Why make a documentary about underground electronic music?

“Speaking in Code is a documentary that follows DJs, producers, promoters and journalists as they both struggle and find success.

“There has never been an electronic music documentary before this one that has gone this deep into this world and in a very real way.

“We are editing down 235 hours of intimate and sometimes hilarious, sometimes sad, verite and interview footage that shows what it is really like to be living a life guided by electronic music.

“I wanted to make a documentary that broke stereotypes and told a real story about people who make, promote, play, distribute and love electronic music.

“Speaking in Code has a beginning, a middle and an end, but it is also representative on some level of all electronic music culture.”

What did you learn about electronic music whilst making Speaking In Code?

“I learned a little about everything – the process of making a track, hardware, software, digital versus analog, club culture, various electronic music lifestyles, the business of electronic music, and my way around a few cities in Europe but more than anything I came to understand in a very real way what drives people to live their entire lives for music – addiction.

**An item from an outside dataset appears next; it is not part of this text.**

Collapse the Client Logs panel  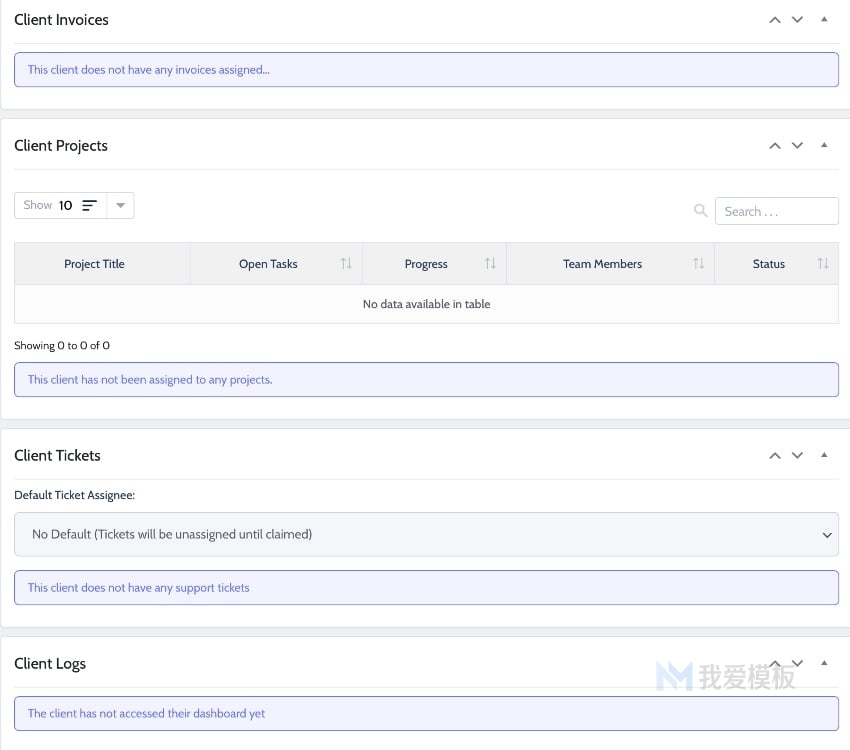(824, 663)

“Addiction to the sounds: the bass drum, the high hat, the snare.

“It’s an addiction to the feeling a track gives you that won’t let go – that won’t let you stop dancing or won’t let you stop listening. 

“I have loved electronic music for a long time, but I after being immersed in electronic music culture in a more intense way alongside the people living electronic music lifestyles (while we were shooting the documentary) I have a much deeper understanding of why people fall in love with music.”

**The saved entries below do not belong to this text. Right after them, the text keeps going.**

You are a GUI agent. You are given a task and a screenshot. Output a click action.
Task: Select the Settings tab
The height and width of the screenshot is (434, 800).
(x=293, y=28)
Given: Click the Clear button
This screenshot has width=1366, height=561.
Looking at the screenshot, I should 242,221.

Why do you think there are so many people worldwide who are embracing electronic music culture?

“Aside from the obvious answer that there is a lot of good electronic music out there these days (and also still a lot of copycat and cookie cutter tracks as well) cultural shifts, media overload, overstimulus, and the pervasive presence of technology are all possibilities for why people are embracing electronic music culture.

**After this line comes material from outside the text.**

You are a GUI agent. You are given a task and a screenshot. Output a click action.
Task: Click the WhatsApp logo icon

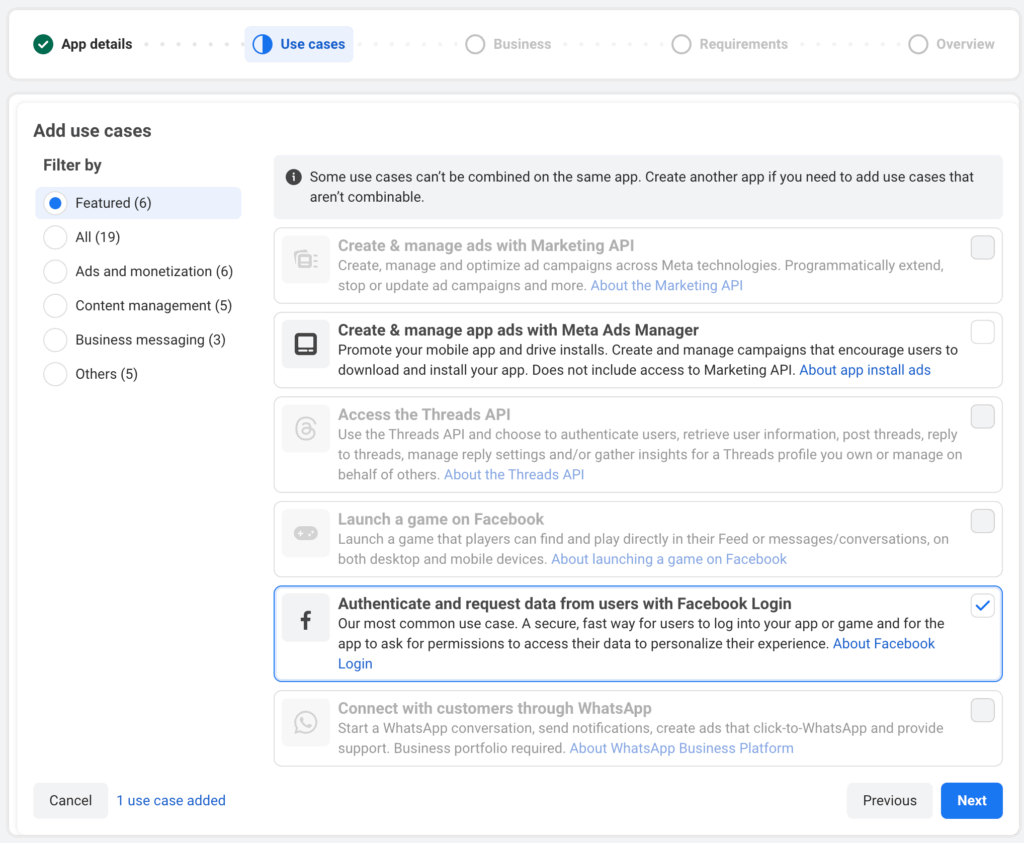pos(305,721)
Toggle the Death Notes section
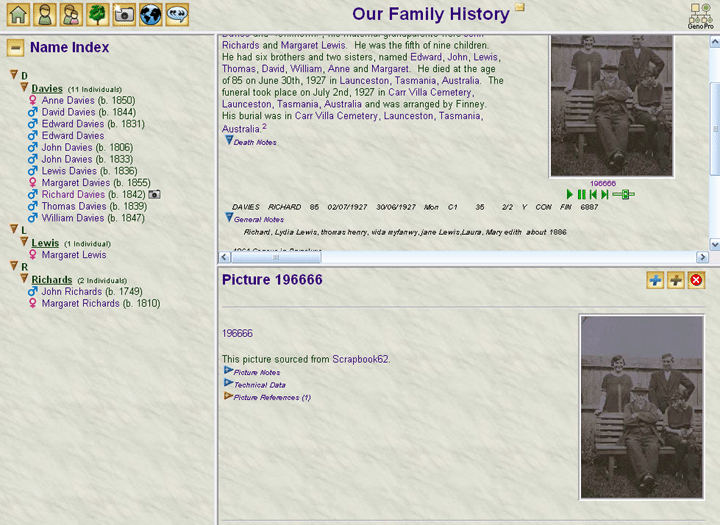This screenshot has width=720, height=525. click(x=229, y=141)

“It is an escape from the world that still acknowledges technology.

“Electronic music can push the boundaries of music while also inciting people to dance.

“And it’s fun to love electronic music when there are so many beautiful venues with great DJs and producers performing worldwide.

“Part of it can certainly be traced to organisers and promoters becoming more organised with social networking and communication technology and thus capable of putting on larger festivals and shows that draw larger crowds.”

Do you think dance music can change the world?

“I believe that there certainly can be a palpable Utopian vibe that floats over some mass and even small gatherings (open air raves, festivals, watching your favorite DJ or producer perform), but is that going to translate into world changing global unity and peace? No.

“It does however promote a global sense of community and a sense of belonging for people who love electronic music.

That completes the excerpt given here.